What is expected:
Below are entries; tally how many lines hold the string "agent" and answer with only that figure.
====
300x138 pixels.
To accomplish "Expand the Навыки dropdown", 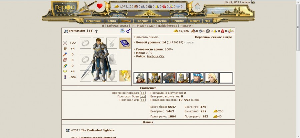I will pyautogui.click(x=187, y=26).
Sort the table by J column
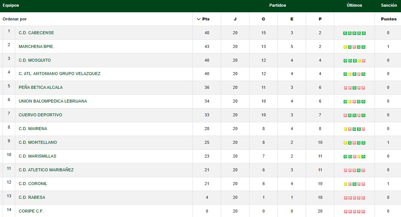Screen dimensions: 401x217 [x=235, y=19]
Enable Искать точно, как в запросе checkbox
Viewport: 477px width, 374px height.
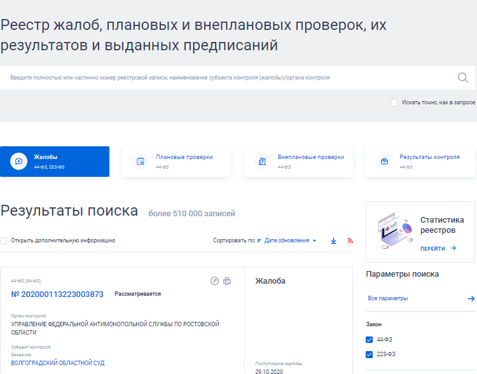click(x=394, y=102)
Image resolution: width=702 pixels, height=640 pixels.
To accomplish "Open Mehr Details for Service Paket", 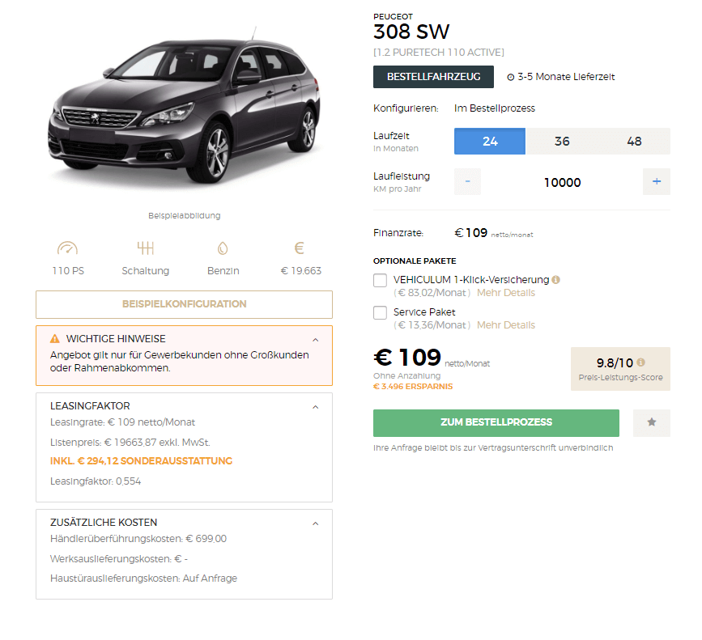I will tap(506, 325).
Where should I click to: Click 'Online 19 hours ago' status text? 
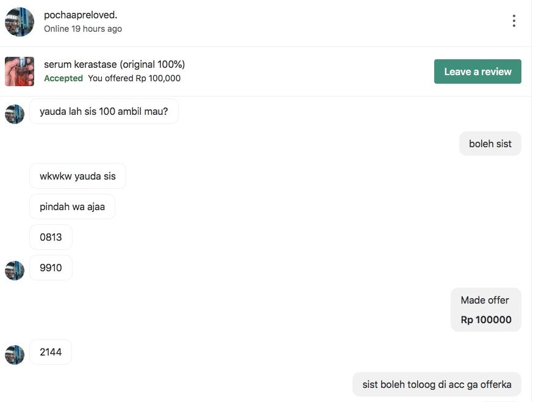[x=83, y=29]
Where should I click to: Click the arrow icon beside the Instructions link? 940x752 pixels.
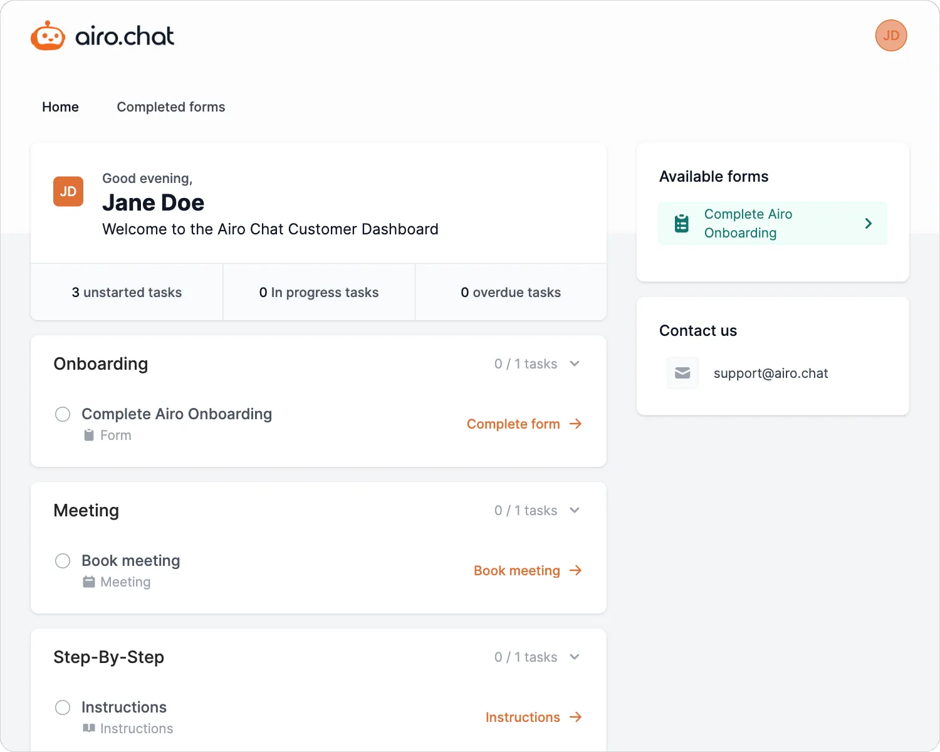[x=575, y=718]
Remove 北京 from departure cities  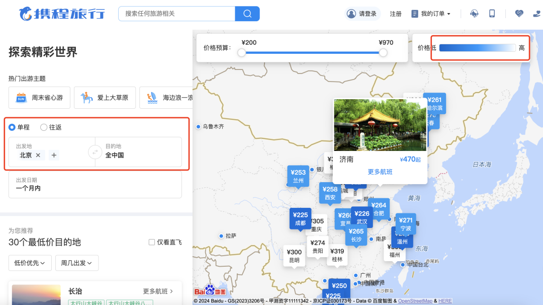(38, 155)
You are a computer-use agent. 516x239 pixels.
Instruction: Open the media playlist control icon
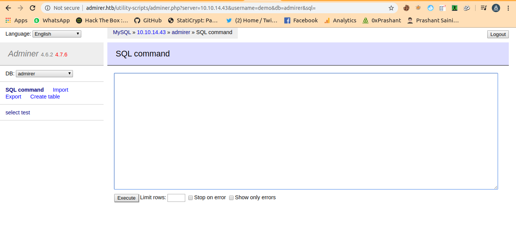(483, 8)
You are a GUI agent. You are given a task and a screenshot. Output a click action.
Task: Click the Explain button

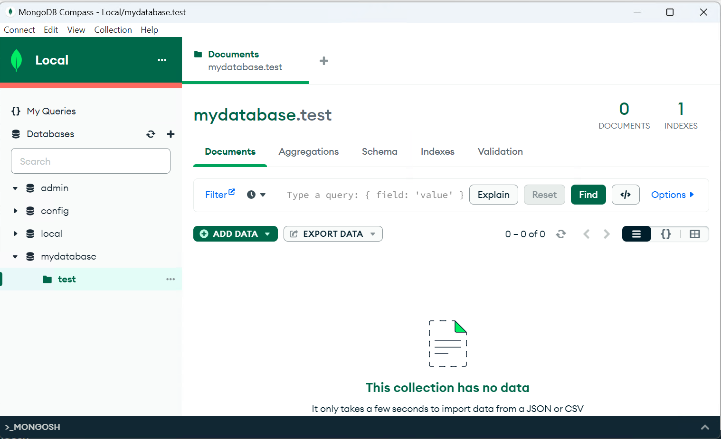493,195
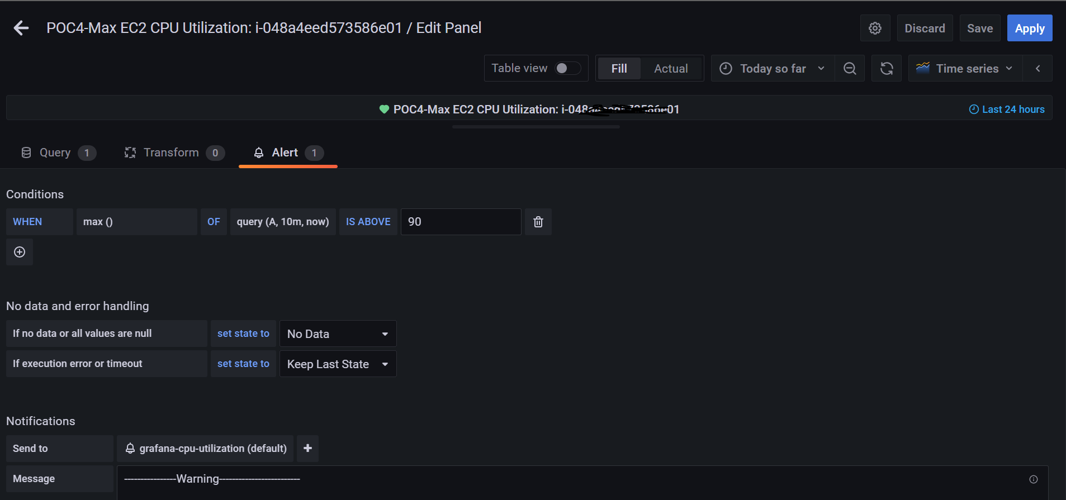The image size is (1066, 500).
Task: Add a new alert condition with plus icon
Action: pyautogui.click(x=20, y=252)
====
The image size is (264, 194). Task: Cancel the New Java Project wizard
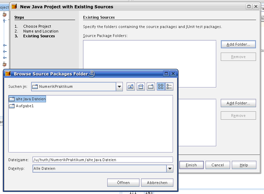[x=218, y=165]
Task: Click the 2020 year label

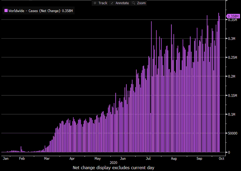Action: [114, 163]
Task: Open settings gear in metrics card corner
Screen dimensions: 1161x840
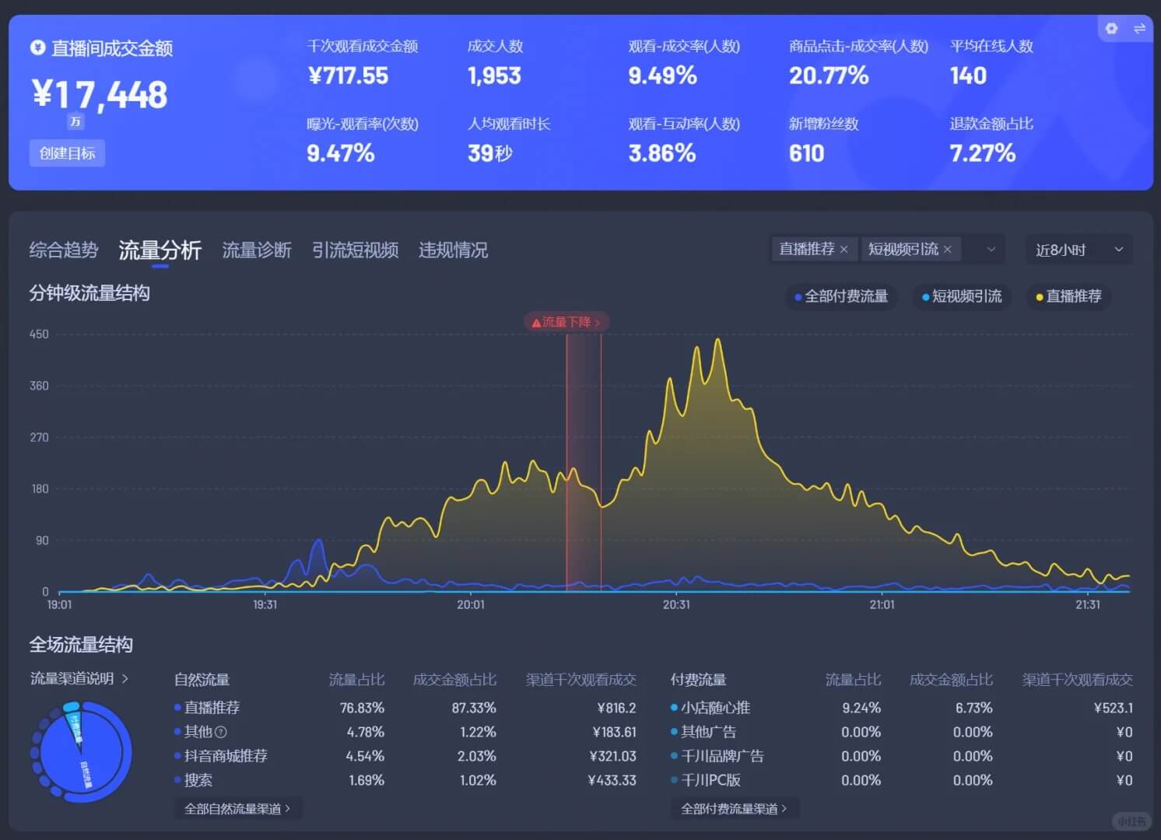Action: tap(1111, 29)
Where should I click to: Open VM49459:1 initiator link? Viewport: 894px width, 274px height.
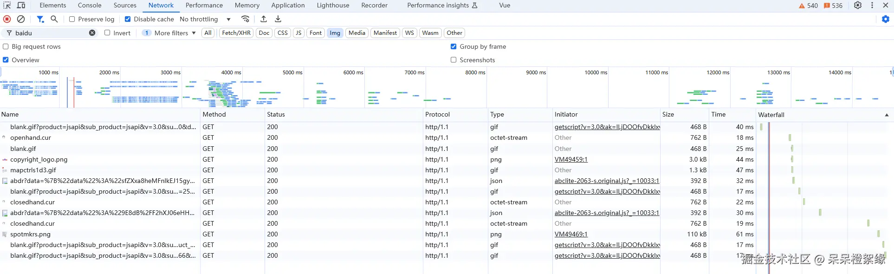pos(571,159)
====
Result for this task:
2